Innenminister Jäger: Kontrolle vernachlässigt
In der Sondersitzung des Innenausschuss räumt der Minister Fehler ein — mehr nicht.
Düsseldorf. Ralf Jäger (SPD), Innenminister, Marathon-Blitzer, selten um einen schneidigen Auftritt verlegen, sitzt mit gerötetem Gesicht im Landtag und kämpft mit einem leichten Belag auf der Stimme. „Ich sage ganz selbstkritisch: Die Frage der Kontrolle haben wir vernachlässigt“, räumt Jäger in der Sondersitzung des Innenausschusses zu den Missständen bei der Unterbringung von Asylbewerbern ein.

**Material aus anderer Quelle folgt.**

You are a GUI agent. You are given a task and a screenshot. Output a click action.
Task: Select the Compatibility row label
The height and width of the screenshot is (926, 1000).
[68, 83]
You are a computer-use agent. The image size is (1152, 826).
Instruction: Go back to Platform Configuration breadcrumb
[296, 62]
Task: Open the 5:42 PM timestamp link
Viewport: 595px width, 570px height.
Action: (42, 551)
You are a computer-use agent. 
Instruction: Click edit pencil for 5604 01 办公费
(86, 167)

Der Landtags-Opposition von CDU, FDP und Piraten, die den Innenminister gern auf den politischen Grill werfen würde, ist das zu wenig. Jäger, wenn auch etwas kleinlauter als sonst, hat keine Lust, bei diese Grillparty das Würstchen zu sein. Jäger versuche erneut, der Debatte zu entgehen, hält ihm Peter Biesenbach (CDU) vor.
Jäger bestreitet mit einiger Empörung, in seinem Umfeld und bei seinen Behördenleitern den Eindruck erweckt zu haben, er wolle gar nichts von Problemen hören. Er habe schließlich das Landeskriminalamt angewiesen, in dieser Sache alle Steine umzudrehen — „auch die schmutzigen“. Jäger legt sich erneut fest: Keiner in seinem Haus habe von den Übergiffen gewusst, jedenfalls nicht vor dem 26. September.
Das war der Tag, an dem Innenminister Jäger laut eigener Aussage zum ersten Mal erfuhr, dass in der Asylbewerber-Unterkunft Burbach mindestens ein Flüchtling von Wachleuten eines privaten Sicherheitsdienstes gezwungen wurde, sich auf eine Matratze mit Erbrochenem zu legen, und Wachleute sich dabei gefilmt hatte, wie sie einem am Boden liegenden Flüchtling einen Stiefel auf den Hals stellten. Bislang kann die Opposition dem Innenminister das Gegenteil nicht beweisen. Die in Burbach zuständige Kreispolizei Siegen-Wittgenstein — aufgrund andauernder Probleme in der Unterkunft schon lange personell verstärkt — wusste spätestens seit dem 22. August, dass der beauftragte Wachdienst in der Unterkunft ein „Problemzimmer“ betrieb, dass als Friseursalon getarnt worden war.
Nur, was der Wachdienst dort getrieben habe, will vor dem 26. September keiner gewusst haben. Trotzdem wurde nach der Entdeckung am 22. August — also satte vier Wochen , bevor Jäger nach eigenem Bekunden von den Folterungen erfuhr — der Wachdienst sofort ausgetauscht. Dabei soll zunächst auch niemandem aufgefallen sein, dass der Austausch lediglich auf dem Papier stattfand: Der neue Wachdienst übernahm die alten Beschäftigten. Innenminister Jäger hält sich zugute, dass noch in der Nacht auf den 27. September innerhalb von fünf Stunden „um 0.49 Uhr“ der komplette Wachdienst erneut ausgetauscht worden sei.
Die Opposition hält Jäger vor, dass der neu eingesetzte Wachdienst nicht einmal den Anforderungen entspreche, die Jägers späterer Acht-Punkte-Plan an solche Dienste stelle. Der Wachdienst sei entgegen Jägers eigener Forderungen nicht Mitglied des einschlägigen Berufsverbandes, ein führender Mitarbeiter ein vorbestrafter Krimineller, der eine mehrjährige Haftstrafe abgesessen habe. Jäger erklärte, den Mann nicht zu kennen.
Für CDU-Mann Biesenbach steht fest: „In der heutigen Sondersitzung ist deutlich geworden, dass Jäger bereits lange vor dem Bekanntwerden der Misshandlung von Asylbewerbern über die skandalösen Zustände in Burbach informiert war.“
Laut Wolfgang Düren, Leiter der Polizeiabteilung in Jägers Innenministerium, sind im Zusammenhang mit Übergriffen von wachdiensten auf Asylbewerber zwischen Januar 2013 und September 2014 nach Vorfällen in sieben Einrichtungen 48 Ermittlungsverfahren eingeleitet worden. Davon seien zehn sofort eingestellt worden, weitere acht wegen der „geringen Schuld“. Bei den übrigen 20 laufe noch die „polizeiliche Sachaufklärung“.